= Vladimir Petković (politician) =

Serbian politician

Vladimir Petković (Владимир Петковић; born February 12, 1979) is a politician in Serbia. He has served in the National Assembly of Serbia since 2014 as a member of the Serbian Progressive Party.

==Private career==
Petković is a mechanical engineering technician based in the Belgrade municipality of Barajevo.

==Political career==
Petković was initially active with the far-right Serbian Radical Party. The Radicals experienced a significant split in late 2008, with many members joining the more centrist Progressive Party; Petković was among those who sided with the Progressives. He received the first position on an electoral list led by the Progressive Party for the 2012 municipal election in Barajevo and subsequently led the party's group in the municipal assembly. He was not a candidate in the 2016 local elections, although he remains the leader of the Progressive Party organization in the municipality.

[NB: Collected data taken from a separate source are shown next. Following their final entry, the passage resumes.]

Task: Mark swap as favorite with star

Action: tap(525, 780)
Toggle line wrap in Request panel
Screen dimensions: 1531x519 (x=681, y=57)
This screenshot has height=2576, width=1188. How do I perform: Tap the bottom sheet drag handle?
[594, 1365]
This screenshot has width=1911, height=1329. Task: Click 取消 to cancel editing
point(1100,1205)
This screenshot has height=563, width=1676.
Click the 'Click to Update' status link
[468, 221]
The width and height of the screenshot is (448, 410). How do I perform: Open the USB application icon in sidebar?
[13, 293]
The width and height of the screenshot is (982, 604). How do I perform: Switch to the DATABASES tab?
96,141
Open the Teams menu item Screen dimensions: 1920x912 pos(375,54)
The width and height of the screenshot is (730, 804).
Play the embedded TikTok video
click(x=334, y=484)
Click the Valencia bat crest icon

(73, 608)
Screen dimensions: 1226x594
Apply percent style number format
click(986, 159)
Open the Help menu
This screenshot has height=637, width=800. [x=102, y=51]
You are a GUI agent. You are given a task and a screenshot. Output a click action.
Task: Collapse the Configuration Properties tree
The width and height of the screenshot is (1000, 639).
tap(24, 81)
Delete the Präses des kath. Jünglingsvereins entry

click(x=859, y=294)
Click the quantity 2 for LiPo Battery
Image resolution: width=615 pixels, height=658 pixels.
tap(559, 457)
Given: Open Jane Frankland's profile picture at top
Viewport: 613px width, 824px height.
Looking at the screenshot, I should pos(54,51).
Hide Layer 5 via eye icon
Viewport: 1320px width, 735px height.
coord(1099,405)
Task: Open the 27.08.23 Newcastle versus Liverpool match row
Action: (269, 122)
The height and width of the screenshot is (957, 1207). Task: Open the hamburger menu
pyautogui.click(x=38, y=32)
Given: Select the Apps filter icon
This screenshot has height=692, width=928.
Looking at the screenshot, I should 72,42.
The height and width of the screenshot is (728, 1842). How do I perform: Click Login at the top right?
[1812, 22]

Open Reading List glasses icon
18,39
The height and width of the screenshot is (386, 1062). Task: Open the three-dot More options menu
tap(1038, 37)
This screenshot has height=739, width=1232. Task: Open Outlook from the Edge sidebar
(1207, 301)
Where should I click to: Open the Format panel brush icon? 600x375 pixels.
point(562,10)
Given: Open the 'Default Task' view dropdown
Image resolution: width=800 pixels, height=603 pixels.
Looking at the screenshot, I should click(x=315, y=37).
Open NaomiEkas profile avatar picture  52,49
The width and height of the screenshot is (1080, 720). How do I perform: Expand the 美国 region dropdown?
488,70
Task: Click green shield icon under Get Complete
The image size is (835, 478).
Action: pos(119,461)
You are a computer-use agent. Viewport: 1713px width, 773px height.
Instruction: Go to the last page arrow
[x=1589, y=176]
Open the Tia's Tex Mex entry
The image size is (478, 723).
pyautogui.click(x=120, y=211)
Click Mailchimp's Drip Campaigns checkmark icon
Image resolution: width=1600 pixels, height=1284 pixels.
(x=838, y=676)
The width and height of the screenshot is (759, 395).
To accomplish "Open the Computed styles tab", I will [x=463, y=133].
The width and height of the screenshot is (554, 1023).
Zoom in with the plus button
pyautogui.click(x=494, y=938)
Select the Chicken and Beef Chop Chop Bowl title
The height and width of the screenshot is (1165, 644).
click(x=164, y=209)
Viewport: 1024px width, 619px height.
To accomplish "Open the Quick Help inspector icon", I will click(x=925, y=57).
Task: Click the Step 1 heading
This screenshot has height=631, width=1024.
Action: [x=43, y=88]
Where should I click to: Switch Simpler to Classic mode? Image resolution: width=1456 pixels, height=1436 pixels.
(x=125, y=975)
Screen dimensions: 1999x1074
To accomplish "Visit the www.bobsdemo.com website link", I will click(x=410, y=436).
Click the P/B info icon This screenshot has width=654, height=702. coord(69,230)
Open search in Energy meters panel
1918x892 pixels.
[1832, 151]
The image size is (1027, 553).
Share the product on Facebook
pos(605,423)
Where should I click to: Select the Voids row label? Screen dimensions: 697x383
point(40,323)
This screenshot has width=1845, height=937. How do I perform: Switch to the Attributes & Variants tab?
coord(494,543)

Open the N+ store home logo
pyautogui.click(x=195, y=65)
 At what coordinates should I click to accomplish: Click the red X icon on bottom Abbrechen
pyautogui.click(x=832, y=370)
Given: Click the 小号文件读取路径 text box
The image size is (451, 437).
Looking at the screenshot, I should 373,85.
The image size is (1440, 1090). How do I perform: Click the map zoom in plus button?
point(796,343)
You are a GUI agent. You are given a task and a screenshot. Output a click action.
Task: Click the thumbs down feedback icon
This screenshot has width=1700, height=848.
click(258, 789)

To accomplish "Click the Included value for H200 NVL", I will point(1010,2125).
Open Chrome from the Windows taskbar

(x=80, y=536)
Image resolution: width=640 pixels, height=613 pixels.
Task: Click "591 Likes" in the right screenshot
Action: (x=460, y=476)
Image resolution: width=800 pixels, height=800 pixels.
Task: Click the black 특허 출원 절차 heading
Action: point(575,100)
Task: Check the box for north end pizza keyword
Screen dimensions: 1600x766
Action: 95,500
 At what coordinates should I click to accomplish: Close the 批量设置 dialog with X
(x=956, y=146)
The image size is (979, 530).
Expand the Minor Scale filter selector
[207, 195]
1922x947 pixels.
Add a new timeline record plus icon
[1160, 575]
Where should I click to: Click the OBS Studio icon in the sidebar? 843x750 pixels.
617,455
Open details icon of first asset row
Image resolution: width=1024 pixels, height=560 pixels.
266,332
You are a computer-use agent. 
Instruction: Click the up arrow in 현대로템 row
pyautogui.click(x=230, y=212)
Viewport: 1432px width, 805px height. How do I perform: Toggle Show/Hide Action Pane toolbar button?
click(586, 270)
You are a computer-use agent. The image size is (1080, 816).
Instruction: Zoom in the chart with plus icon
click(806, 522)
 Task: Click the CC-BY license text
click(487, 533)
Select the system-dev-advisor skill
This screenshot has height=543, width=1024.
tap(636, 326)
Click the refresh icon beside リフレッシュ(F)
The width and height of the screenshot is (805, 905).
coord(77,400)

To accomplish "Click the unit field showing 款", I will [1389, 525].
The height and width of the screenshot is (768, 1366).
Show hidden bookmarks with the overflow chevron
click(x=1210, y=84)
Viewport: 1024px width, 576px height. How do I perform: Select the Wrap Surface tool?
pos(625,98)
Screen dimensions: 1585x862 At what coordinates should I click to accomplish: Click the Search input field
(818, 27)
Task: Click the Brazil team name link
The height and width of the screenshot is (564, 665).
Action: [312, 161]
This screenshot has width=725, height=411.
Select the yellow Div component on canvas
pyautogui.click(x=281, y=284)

Petković received the 124th position on the Progressive Party's Aleksandar Vučić — Future We Believe In electoral list for the 2014 Serbian parliamentary election and was elected when the list won a landslide victory with 158 out of 250 mandates. He was subsequently promoted to the 122nd position on the successor Aleksandar Vučić – Serbia Is Winning list in the 2016 parliamentary election and was re-elected when the list won a second consecutive majority with 131 seats.

He is currently a member of the assembly's environmental protection committee; a deputy member of the committee on Kosovo-Metohija and committee on spatial planning, transport, infrastructure, and telecommunications; and a member of Serbia's parliamentary friendship groups with Belarus, Cuba, Cyprus, Kazakhstan, Russia, and Venezuela.